TOMY DAY, HAITIANO
«Este terremoto
puede ser una oportunidad»
19-1-2010
TOMY DAY, HAITIANO

El terremoto de Haití se produjo a los pocos minutos de despegar su avión de Porto au Prince.
El masoterapeuta haitiano-sabadellense vínculado a El Caminet y de edad inconfesable, Tomy Day (tomymday@yahoo.fr) no ha respirado hasta saber que su madre, hija y nietos están bien de salud.


¿Cómo se enteró del terremoto?
Me lo dijo el agente de aduanas de Barajas, justo cuando venía de Haití. Se produjo mientras volaba hacia España.


¿Cómo reaccionó?
Me derrumbé. Pensé en mi madre y mi hija. Estuve dos días intentando llamarlas sin éxito.


¿Están bien?
Sí, a las 48 horas mi yerno, que es informático, me envió un e-mail, no sé si via satélite, diciendo que estaban todos bien.

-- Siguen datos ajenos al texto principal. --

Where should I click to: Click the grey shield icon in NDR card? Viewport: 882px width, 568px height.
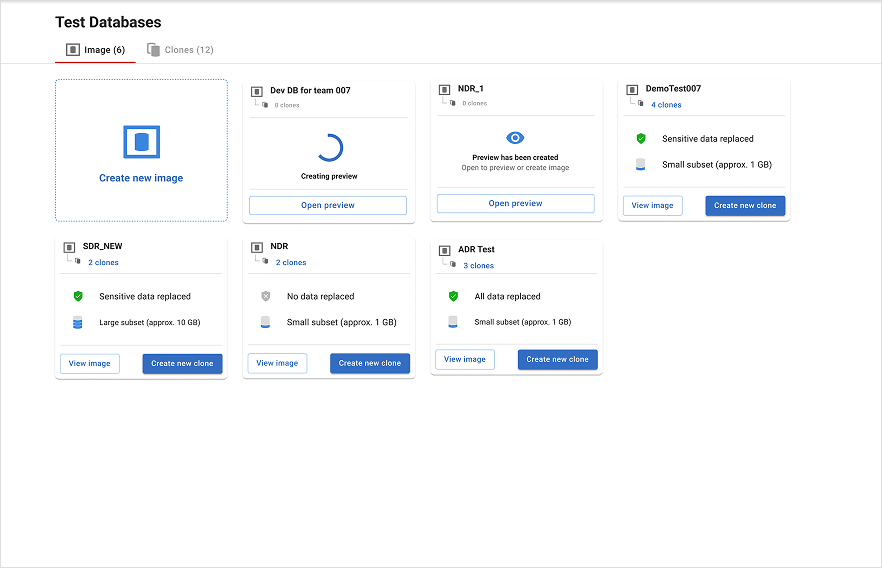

¿Psicológicamente también?
Mi hija está desmontada. Cada día sale a la calle para ayudar. Y cada noche vuelve a casa desmoralizada de ver tantos muertos, heridos, caos y desesperación.


¿Amigos, conocidos?
Desgraciadamente entre los muertos hay varios conocidos míos.


¿Cómo se ha enterado?
Porque, aunque la prensa no lo diga, en Haití se están creando redes de personas, organizaciones espontáneas que envían listas de muertos por correo electrónico.


¿Qué significa ese «aunque la prensa no lo diga»?
Que la imagen internacional de Haití se basa en cuatro estereotipos: el país más pobre del mundo, violento, corrupto, magia negra...


¿No es un de los países más pobres del mundo?
Lo es, pero porque también hay riqueza. Muchos haitianos ricos pasan cada fin de semana en Miami.


¿Qué más deberíamos saber?
Algo que allí saben todos los niños de primaria y que aquí ocultan los historiadores: que Haití fue la primera colonia española.


Tendremos mala conciencia.
Allá se celebra el 6 de diciembre por ser el día que llegó Colón. En España en cambio hay una amnesia voluntaria que rechaza esa parte de su historia.


¿Qué más ignoramos?
Que el terremoto afectó también al sur del país. En Jacmel, la madre de mis hijas se ha quedado sin casa y está viviendo en la calle.


¿Caos y corrupción?
Normal, es un país de esclavos que un día ganó su libertad y los mismos esclavos debieron asumir tareas de responsabilidad.


Otros países del Caribe tienen también ese pasado esclavista.
Todos controlados por España que aisló tanto como pudo a Haití para que no cundiera el ejemplo de su independencia.


¿Justifica eso su incapacidad para crear riqueza?
Recordemos que Haití asumió ya la primera deuda externa del planeta. Hasta 1970 debió 160 millones de francos a Francia.


Hoy el mundo se vuelca en Haití.
Veremos que pasa dentro de seis meses. Muchas ONGs viven de la pobreza de los demás.


Muy duro, ¿no?
Yo trabaje con una ONG española en Haití. Era un programa de medicina natural autogestionada. Cuando lo teníamos todo a punto, nos cancelaron el presupuesto.


EEUU se ha erigido en el gran organizador ¿Hay un interés?
Pienso que sí. Estados Unidos está intentando controlar Haití desde 1915. Necesita ahí una base estratégica para sustituir la de Guantánamo en Cuba.


¿Alguna otra crítica?
La excesiva presencia militar en la calle está impidiendo que surja un tipo de solidaridad del pueblo.


¿Qué está haciendo usted por su país?
Un amigo de la organización sindical más fiable me dice que por ahora no envíe material. No podría coordinarlo porque ocupa todo su tiempo en sobrevivir.


¿Hay pillaje?
¿Qué haría usted si no tuviera casa y llevara seis días sin comer?


¿Puede esperarse un país mejor que renazca a partir de cero?
Sí, se empieza ya a hablar del terremoto como una oportunidad. Todas las familias han sido tocadas con dos o tres muertos. Eso puede mover a la reconciliación y elevar el nivel de moralidad.


Un precio muy caro

VUDÚ
El vudú no es mas que una religión, una respuesta al colonialismo cristiano que no reconocía al esclavo. En todos los países de Europa se clavan agujas en muñequitos y nadie cuestiona su nivel moral. Es cierto que algunos haitianos cobran por envenenar a otros con tetrodotoxina de pescado, le provocan una muerte aparente y le desentierran al cabo de un tiempo con el antídoto. Pero eso en Japón también se hace», dice Tomy Day.